Aceite y sal, ajo y cebolla, uvas con queso, fresas con nata… La gastronomía tiene muchas combinaciones que conforman una sociedad de éxito. En el cine pasa lo mismo cuando se trata de amor y cocina. Y el aderezo que garantiza que los espectadores-comensales saldrán contentos de la sala es acertar con una pareja protagonista que ligue en pantalla cual salsa cocinada con esmero y cariño a fuego lento. Es el caso de Catherine Zeta-Jones y Aaron Eckhart en “Sin reservas” (2007), remake americano de la alemana “Deliciosa Martha”.
La película es una historia de pasiones. La que siente Kate, la protagonista, por su trabajo como reputada chef de un restaurante de Manhattan. La que tiene que recuperar por su propia familia, encarnada por una sobrina huérfana de la que tiene que hacerse cargo. Y, finalmente, la amorosa, la que le despierta en ella un carácter antagónico al suyo, el del ayudante de cocina Nick.
Las irrupciones de esas nuevas relaciones personales, con el caos emocional que conllevan, en el mundo de disciplina, orden y perfección de la chef activan todas sus defensas, pero también dan una nueva perspectiva a su vida. De un lado tiene que aprender a tratar a una niña de diez años que se siente sola y perdida. De otro, gestionar la amenaza que supone para Kate su nuevo ayudante de cocina. Ella ha logrado un nivel de éxito en un mundo muy competitivo y desconfía de un tío desenfadado que pone música y gasta bromas en la cocina.
Pero más allá de eso, lo que quiere reflejar “Sin reservas” es el carácter terapéutico de la comida y su particular ceremonial. Elegir los ingredientes, mimarlos comprobando su aspecto y su sabor, cocinarlos, presentarlos y compartirlos con los demás. Todo es positivo en torno a ese encuentro social en el que básicamente se celebra la vida. Por eso la película resalta lo emocional que rodea a la gastronomía y la influencia positiva que tiene en el triángulo que componen Nick, Kate y su sobrina Zoe.
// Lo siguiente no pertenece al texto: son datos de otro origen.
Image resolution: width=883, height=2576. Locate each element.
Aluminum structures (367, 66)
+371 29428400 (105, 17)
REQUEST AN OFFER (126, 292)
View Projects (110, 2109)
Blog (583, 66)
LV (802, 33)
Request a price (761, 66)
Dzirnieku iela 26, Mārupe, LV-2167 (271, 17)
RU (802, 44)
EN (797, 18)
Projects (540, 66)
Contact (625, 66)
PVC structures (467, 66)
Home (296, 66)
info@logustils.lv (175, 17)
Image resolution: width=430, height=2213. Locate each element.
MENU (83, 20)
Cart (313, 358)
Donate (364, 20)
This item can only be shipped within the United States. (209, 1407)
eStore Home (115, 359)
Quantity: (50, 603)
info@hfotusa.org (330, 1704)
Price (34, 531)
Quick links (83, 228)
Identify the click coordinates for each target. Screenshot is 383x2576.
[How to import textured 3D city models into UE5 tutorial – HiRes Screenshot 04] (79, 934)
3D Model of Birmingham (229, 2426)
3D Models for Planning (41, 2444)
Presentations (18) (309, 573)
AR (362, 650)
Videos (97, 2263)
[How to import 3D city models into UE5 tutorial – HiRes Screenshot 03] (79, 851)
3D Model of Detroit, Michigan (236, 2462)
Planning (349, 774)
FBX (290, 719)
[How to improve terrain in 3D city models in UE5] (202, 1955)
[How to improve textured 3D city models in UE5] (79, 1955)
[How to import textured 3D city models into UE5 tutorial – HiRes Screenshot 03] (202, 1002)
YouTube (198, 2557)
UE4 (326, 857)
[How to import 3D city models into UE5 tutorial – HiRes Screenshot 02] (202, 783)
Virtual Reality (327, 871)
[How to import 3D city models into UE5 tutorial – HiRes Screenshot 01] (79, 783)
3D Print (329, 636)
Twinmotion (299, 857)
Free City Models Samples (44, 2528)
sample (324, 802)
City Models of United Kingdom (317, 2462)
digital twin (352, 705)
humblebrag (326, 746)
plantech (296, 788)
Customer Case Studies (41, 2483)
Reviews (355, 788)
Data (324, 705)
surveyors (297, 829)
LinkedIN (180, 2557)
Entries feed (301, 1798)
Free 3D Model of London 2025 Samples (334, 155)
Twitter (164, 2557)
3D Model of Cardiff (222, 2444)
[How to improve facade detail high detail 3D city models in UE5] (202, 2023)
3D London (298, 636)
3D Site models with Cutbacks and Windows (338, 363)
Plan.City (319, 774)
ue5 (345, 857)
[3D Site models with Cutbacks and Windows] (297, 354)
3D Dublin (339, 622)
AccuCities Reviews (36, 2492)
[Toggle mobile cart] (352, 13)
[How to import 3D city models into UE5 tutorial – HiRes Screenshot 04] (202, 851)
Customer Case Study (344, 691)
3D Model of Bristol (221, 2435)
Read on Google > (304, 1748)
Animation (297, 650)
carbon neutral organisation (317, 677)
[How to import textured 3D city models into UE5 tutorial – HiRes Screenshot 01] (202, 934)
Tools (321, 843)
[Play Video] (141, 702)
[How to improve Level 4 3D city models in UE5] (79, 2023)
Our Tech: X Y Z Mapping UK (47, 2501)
Hay una escena en la que el ayudante de cocina deja con toda la intención unos espaguetis junto a la niña, que hasta ese momento padecía un bloqueo que le impedía comer. El olor de la pasta recién hecha, el color del tomate y el sabor inigualable de la albahaca hacen magia.
Otro punto a favor de la película es cómo reproduce el ritmo y el estrés que se vive en una cocina. De ahí que incluyera a chefs profesionales en las tomas y se empeñase en que sus actores aprendiesen a manejar cuchillos, saltear, cortar verduras, limpiar pescado, preparar salsas y guarniciones y emplatar. Incluso a moverse por un espacio reducido mientras trabajaban, hablaban y cocinaban a la vez. Se agradece el interés del director por el realismo.
Ha llovido bastante desde ese 2007 y en este tiempo ha quedado claro algo que ya sabíamos, y es que a los americanos les chifla el cine europeo. Pasan por su tamiz una historia (cuya base ya han hecho otros) y añaden los ingredientes que más se ajustan a su paladar: el romance y el amor por la familia.
El resultado, una peli amable y que sienta tan bien como un poco de agua con limón después de una comida pesada. O como esas setenta y dos horas de descanso que requiere una noche de juerga cuando ya has cumplido los cincuenta.